A cabin crew member for five years, Natalie, left Hull to become a flight attendant in London. She said, “With our BA poverty wages, there is no way we can build families, let alone find suitable housing.”

While management is stopping at nothing to defeat the workers, they are only able to proceed due to the role of Unite, which has exerted all its efforts toward limiting the strike. While BA employs about 5,500 mixed fleet cabin crew, only 1,500 are on strike.

Just 8.75 percent of all BA cabin crew struck in June around its three London bases—London Gatwick, London City and London Heathrow airports. The remaining 14,500 cabin crew, employed on both pre-2010 contracts and mixed fleet contracts, are being kept separate from their striking colleagues, with BA forcing them to cover extra flights.

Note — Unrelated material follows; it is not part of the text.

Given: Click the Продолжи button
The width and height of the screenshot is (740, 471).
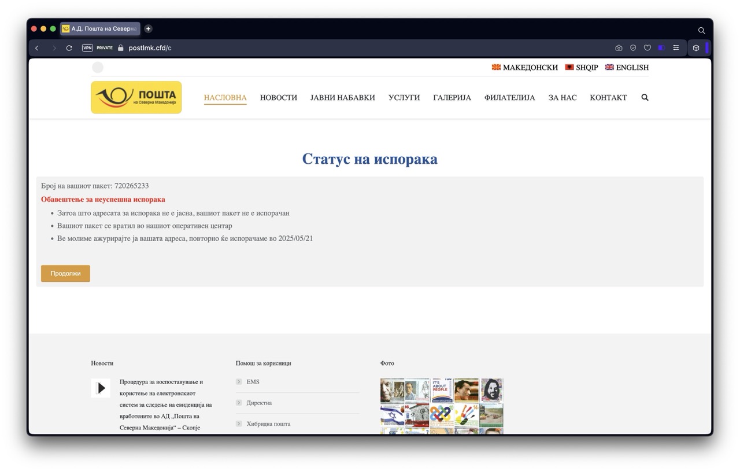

Unite is seeking to divert the struggle of cabin crew into the dead end of legal appeals of BA’s actions and futile appeals to Members of Parliament.

Unite’s national officer, Oliver Richardson, boasted this week of the support the strikers are receiving from the public and politicians. The latest strikes began with Unite hailing what it openly described as a “photo opportunity” in parliament to coincide “with the tabling of early day motion (EDM) by MPs expressing concern over low pay and British Airways penalising striking members of cabin crew.” Richardson said of the motion, “There’s already been fantastic support from politicians who have grown increasingly concerned about the bullying and belligerent behaviour of our national carrier, British Airways.”

In reality, the motion is a token gesture, committing the signatories to nothing. It calls only for “British Airways to engage in constructive relations with Unite to resolve the dispute.” And far from winning widespread support of MPs, just 33 MPs of 650 signed the motion, with only 28 Labour MPs of 262 endorsing it. Nominally “left” Labour leader Jeremy Corbyn did not sign and neither did his closest ally, Shadow Chancellor John McDonnell. McDonnell, who is the local constituency MP for the borough of Hayes and Harlington, told striking cabin crew in January, “We will be winning this.”

What BA has achieved in creating a super-exploited, two-tiered workforce is being used as a template for airlines throughout Europe. This month, Dutch-French airline Air France-KLM, along with the trade unions for cabin crews and pilots—SNPL (Societe Nationale des Pilotes de Ligne)—collaborated in announcing a new productivity and cost cutting plan. The plan, to be rolled out under a new low-cost subsidiary airline, project-named “Boost,” aims at boosting profits by driving up productivity. Launching this September, Boost will employ cabin and flight deck crews on lower wages, pensions and terms and conditions. They will be as flexible as BA mixed fleet crews.

Seeking to emulate the substandard conditions imposed on workers at BA/IAG and at Lufthansa in Germany, Jean-Marc Janaillac, the CEO of Air France-KLM, has laid out a strategy to generate higher and consistent earnings. Air France-KLM is imposing the contracts in order to reverse a situation in which it is not profitable on 35 percent of its routes.

Janaillac announced on taking over at Air France-KLM in May 2016 his intention to lower costs by 20 percent at a new subsidiary, compared to the parent group. Boost cabin attendants will earn 40 percent less wages. But over time, all new recruits at AF-KLM will face the same fate as at BA since 2010—where all new recruits end up with the poverty wages and mixed fleet working contracts.

The experience of BA workers demonstrates again the urgent necessity for airline workers to break out of the straitjacket of the trade unions by building new organisations of struggle.

Cabin crew workers at BA have shown for the past eight months their resolve and determination. But if they are to avoid defeat, it is imperative that they turn to a new strategy based on the fight to unite airline workers throughout the world—who face the very same attacks on the jobs wages and conditions—against the global airline corporations. Only on this basis can they oppose the dead-end class collaborationist perspective of the trade unions.